→ TESTO FORNITO
· · · ·

RISPOSTA A UNA DOMANDA FREQUENTE

PERCHÉ  CONFESSARSI?

 

Molti cristiani si chiedono perché bisogna confessarsi e per quale ragione confessarsi a un sacerdote. Mons. Bruno Forte ne illustra le ragioni e descrive le tappe dell’incontro con la misericordia che ci viene offerta da Dio nel sacramento: un incontro che deve essere sempre una festa.

 

Perché bisogna confessarsi? E perché andare da un sacerdote a dire i propri peccati e non farlo invece direttamente a Dio che ci conosce meglio di qualsiasi interlocutore umano? Qualcuno perfino obietta: ma c’è veramente il peccato o è solo un’invenzione dei preti per tenere buona la gente?

Se lo domanda mons. Bruno Forte, vescovo di Chieti-Vasto, in una lettera per l’anno pastorale 2005-2006 attraverso una riflessione ad alta voce che si apre con un invito: «Proviamo a capire insieme che cos’è la confessione: se lo capisci veramente, con la mente e col cuore, sentirai il bisogno e la gioia di fare esperienza di questo incontro, in cui Dio, donandoti il suo perdono attraverso il ministro della Chiesa, crea in te un cuore nuovo, mette in te uno Spirito nuovo, perché tu possa vivere un’esistenza riconciliata con lui, con te stesso e con gli altri, divenendo a tua volta capace di perdono e di amore al di là di ogni tentazione di sfiducia e di ogni misura di stanchezza».

Per parte sua, mons. Forte scrive: «Sono anni che mi confesso regolarmente, più volte al mese e con la gioia di farlo. La gioia nasce dal sentirmi amato in modo nuovo da Dio ogni volta che il suo perdono mi raggiunge attraverso il sacerdote che me lo dà in suo nome». E aggiunge: «È la gioia che ho visto tanto spesso sul volto di chi veniva a confessarsi: non il futile senso di leggerezza di chi “ha vuotato il sacco” (la confessione non è uno sfogo psicologico né un incontro consolatorio, o non lo è principalmente), ma la pace di sentirsi bene “dentro”, toccati nel cuore da un amore che sana, che viene dall’alto e ci trasforma. Chiedere con convinzione, ricevere con gratitudine e dare con generosità il perdono è sorgente di una pace impagabile: perciò, è giusto ed è bello confessarsi. Vorrei far partecipi delle ragioni di questa gioia tutti coloro che riuscirò a raggiungere con questa lettera.

· · · ·

→ DATI FORNITI
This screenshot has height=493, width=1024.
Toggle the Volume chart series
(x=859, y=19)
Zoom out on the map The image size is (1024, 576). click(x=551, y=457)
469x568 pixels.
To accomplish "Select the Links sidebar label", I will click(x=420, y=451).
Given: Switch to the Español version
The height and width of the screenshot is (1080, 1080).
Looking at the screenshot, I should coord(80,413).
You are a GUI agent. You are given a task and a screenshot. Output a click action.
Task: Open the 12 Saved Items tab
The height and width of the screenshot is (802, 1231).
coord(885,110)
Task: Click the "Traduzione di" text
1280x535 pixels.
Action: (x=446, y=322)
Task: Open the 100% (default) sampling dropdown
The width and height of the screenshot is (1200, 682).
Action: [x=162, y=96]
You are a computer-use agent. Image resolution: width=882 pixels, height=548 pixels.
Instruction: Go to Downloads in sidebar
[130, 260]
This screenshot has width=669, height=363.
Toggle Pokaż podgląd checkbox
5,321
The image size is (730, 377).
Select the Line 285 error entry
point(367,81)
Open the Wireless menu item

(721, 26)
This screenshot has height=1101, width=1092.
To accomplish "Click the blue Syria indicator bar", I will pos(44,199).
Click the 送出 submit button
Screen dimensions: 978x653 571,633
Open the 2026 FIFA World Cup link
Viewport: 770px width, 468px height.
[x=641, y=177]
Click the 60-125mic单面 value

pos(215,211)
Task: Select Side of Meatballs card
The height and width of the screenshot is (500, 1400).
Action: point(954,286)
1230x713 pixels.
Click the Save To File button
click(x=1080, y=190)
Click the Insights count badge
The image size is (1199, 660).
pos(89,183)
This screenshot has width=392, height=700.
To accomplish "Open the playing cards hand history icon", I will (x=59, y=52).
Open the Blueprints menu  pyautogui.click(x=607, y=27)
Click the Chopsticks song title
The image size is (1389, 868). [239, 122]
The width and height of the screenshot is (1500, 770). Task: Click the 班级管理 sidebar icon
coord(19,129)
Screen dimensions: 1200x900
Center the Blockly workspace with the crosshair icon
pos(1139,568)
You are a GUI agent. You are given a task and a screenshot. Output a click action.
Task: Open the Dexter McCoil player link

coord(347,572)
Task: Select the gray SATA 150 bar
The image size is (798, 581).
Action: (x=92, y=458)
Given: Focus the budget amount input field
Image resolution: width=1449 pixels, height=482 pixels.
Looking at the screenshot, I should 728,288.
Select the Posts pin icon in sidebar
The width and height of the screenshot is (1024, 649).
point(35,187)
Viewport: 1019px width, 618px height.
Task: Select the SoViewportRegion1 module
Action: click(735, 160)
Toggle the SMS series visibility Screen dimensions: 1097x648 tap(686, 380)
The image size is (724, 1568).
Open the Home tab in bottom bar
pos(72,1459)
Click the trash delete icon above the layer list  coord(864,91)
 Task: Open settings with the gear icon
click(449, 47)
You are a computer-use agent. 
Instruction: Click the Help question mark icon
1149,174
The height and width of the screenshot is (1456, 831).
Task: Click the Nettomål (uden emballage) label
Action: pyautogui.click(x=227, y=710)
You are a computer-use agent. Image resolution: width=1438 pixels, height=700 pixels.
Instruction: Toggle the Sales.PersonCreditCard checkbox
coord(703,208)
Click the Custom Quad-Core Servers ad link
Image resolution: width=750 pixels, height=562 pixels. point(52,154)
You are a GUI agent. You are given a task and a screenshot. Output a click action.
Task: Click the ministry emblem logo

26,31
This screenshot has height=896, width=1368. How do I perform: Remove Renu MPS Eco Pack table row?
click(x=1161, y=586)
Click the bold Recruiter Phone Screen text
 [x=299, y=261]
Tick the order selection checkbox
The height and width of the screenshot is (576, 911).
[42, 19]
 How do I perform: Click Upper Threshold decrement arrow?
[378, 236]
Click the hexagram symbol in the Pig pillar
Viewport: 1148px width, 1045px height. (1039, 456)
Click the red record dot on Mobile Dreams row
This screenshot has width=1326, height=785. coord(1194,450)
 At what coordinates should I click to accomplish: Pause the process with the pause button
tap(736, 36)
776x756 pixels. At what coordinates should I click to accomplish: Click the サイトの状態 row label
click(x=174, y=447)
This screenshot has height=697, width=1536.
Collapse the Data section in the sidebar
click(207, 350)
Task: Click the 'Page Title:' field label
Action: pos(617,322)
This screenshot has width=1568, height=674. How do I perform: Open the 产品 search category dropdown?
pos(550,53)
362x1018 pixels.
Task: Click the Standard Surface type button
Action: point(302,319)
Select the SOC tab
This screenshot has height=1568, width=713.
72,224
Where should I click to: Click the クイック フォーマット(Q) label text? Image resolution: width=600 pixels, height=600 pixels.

· · · ·

→ CONSEGNE
A: Trascrivi dal testo sulla confessione il tratto che va da "Molti cristiani si" fino a "sempre una festa.".
B: Riprendi il testo sulla confessione e continualo a partire dall'ultima frase riportata.

→ SOLUZIONI
A:
Molti cristiani si chiedono perché bisogna confessarsi e per quale ragione confessarsi a un sacerdote. Mons. Bruno Forte ne illustra le ragioni e descrive le tappe dell’incontro con la misericordia che ci viene offerta da Dio nel sacramento: un incontro che deve essere sempre una festa.

B:
 

CONFESSARSI

PERCHÉ IL PECCATO ESISTE

 

Occorre confessarsi, scrive mons. Forte, perché il peccato c’è, e non solo è male, ma fa male. Inoltre, se uno crede nell’amore di Dio percepisce come il peccato sia amore ripiegato su se stesso, ingratitudine di chi risponde all’amore con l’indifferenza e il rifiuto; un rifiuto che ha conseguenze non solo su chi lo vive, ma anche sulla società tutta intera, fino a produrre dei condizionamenti e degli intrecci di egoismi e di violenze che costituiscono delle vere e proprie “strutture di peccato”: «Proprio per questo non si deve esitare a sottolineare quanto sia grande la tragedia del peccato e quanto la perdita del senso del peccato – ben diverso da quella malattia dell’anima che chiamiamo “senso di colpa” – indebolisca il cuore davanti allo spettacolo del male e alle seduzioni di Satana, l’avversario che cerca di separarci da Dio».

A questo punto nasce l’interrogativo che non pochi si pongono: ma perché confessare i propri peccati a un sacerdote e non invece direttamente a Dio?

Certamente quando ci si confessa ci si rivolge sempre a Dio. Ma è Dio stesso che ci fa capire perché è necessario farlo davanti a un sacerdote: «Scegliendo di inviare suo Figlio nella nostra carne, egli dimostra di volerci incontrare mediante un contatto diretto, che passa attraverso i segni e i linguaggi della nostra condizione umana. Come lui è uscito da sé per amore nostro ed è venuto a “toccarci” con la sua carne, così noi siamo chiamati a uscire da noi stessi per amore suo e andare con umiltà e fede da chi può darci il perdono in nome suo con la parola e col gesto. Solo l’assoluzione dei peccati che il sacerdote ti dà nel sacramento può comunicarti la certezza interiore di essere stato veramente perdonato e accolto dal Padre che è nei cieli, perché Cristo ha affidato al ministero della Chiesa il potere di legare e sciogliere, di escludere e di ammettere nella comunità dell’alleanza (cf. Mt 18,17). È lui che, risorto dalla morte, ha detto agli apostoli: “Ricevete lo Spirito Santo; a chi rimetterete i peccati saranno rimessi e a chi non li rimetterete, resteran­no non rimessi” (Gv 20,22s). Perciò, confessarsi da un sacerdote è tutt’altra cosa che farlo nel segreto del cuore, esposto alle tante insicurezze e ambiguità che riempiono la vita e la storia. Da solo non saprai mai veramente se a toccarti è stata la grazia di Dio o la tua emozione, se a perdonarti sei stato tu o è stato lui per la via che lui ha scelto. Assolto da chi il Signore ha scelto e inviato come ministro del perdono, potrai sperimentare la libertà che solo Dio dona e capirai perché confessarsi è fonte di pace».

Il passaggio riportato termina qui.